La Trilogie de Transylvanie : Tome1, Vos jours sont comptés
de Miklós Bánffy

critiqué par Romur, le 18 août 2016
(Viroflay - 50 ans)


La note:  étoiles
Tolstoï en Transylvanie
Vous avez en mémoire vos cours d’histoire sur la première guerre mondiale, la fin de l’empire austro-hongrois, les problèmes des nationalités en Europe centrale.
Miklos Banffy vous propose une plongée dans les années qui ont précédé, à partir de 1904. Ses héros principaux sont transylvains (région aujourd’hui rattachés à la Roumanie), tous membres de la haute société et de la noblesse (même si être transylvain ce n’est pas tout à fait comme être hongrois de Budapest, ce qui n’est pas être autrichien de Vienne).

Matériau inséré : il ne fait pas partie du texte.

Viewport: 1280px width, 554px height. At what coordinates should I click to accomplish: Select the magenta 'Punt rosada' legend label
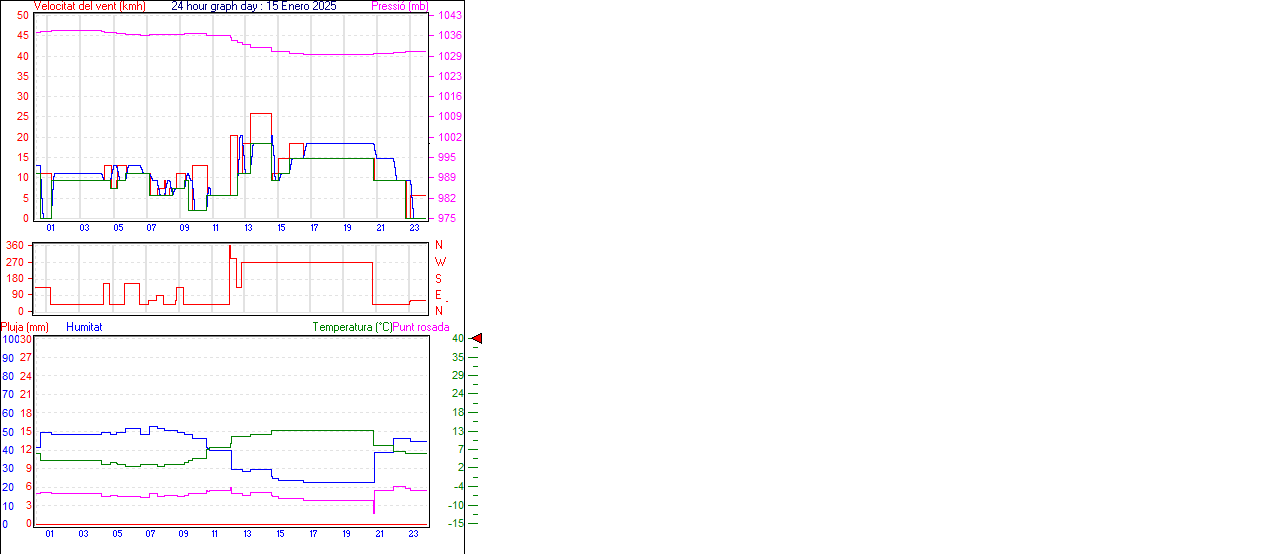coord(421,327)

Et toute cette bonne société se retrouve à date fixe pour la chasse, les courses, les bals, migrant entre la capitale et leurs domaines en province. Il faut marier les filles, les jeunes gens mènent la belle vie, certains dilapident la fortune familiale au jeu, de jeunes femmes souffrent de mariage ratés et se cherchent des amants, des administrateurs sans vergogne s’enrichissent au dépens de leur maître trop confiant. Si vous avez lu Balzac ou Tolstoï vous êtes familiers avec cette ambiance.
Si vous ne vous passionnez pour le drame affectif d’Adrienne (un très beau personnage), la carrière politique de Balint ou la déchéance de Laszlo, vous serez peut-être comme moi attentifs aux événements politiques, vous découvrirez la mécanique démocratique de l’Empire, les menées populistes des extrémistes et des indépendantistes hongrois. Et vous vous direz en voyant le jeu des partis, les ambitions carriéristes faisant fi de l’intérêt public, les négociations en coulisse, que rien n’a changé et que le système parlementaire reste affligé des mêmes tares à toutes les époques et dans tous les pays. « S’en tenir à son propre credo, ne voir qu’un tissu d’erreurs dans celui de la partie adverse, tel est le principe de la vie parlementaire.[…] L’opposition restant toujours l’opposition, n’avait jamais pu acquérir une expérience gouvernementale. Le parti qui avait jusque-là détenu le pouvoir ne pouvait voir dans ses adversaires que des ennemis. » Et ce passage-là « Ainsi donc le programme oppositionnel qui avait accueilli toutes les revendications populaires et dans une bonne partie n’avait été adopté que dans un but électoraliste constituait pour l’opposition […] un obstacle infranchissable. […] Les partisans du compromis de 1867 qui, oubliant leurs propres convictions, n’avaient rejoint le bloc de l’opposition que pour faire tomber Tisza se trouvaient prisonniers du camp des indépendantistes. » Tout ressemblance avec le Brexit...
Dernier intérêt du roman : le style extraordinaire de Miklos Banffy et notamment des descriptions de paysages, de château, de cascade absolument éblouissantes. J’ai marqué certaines pages pour pouvoir les lire et les relire !
Malgré tout, je dois avouer une hésitation à l’idée d’acheter les deux tomes suivant (750 pages chacun) pour poursuivre l’analyse politique de l’Autriche-Hongrie : les intrigues mondaines de ce Tolstoï du XXème siècle ne m’ont pas assez accroché.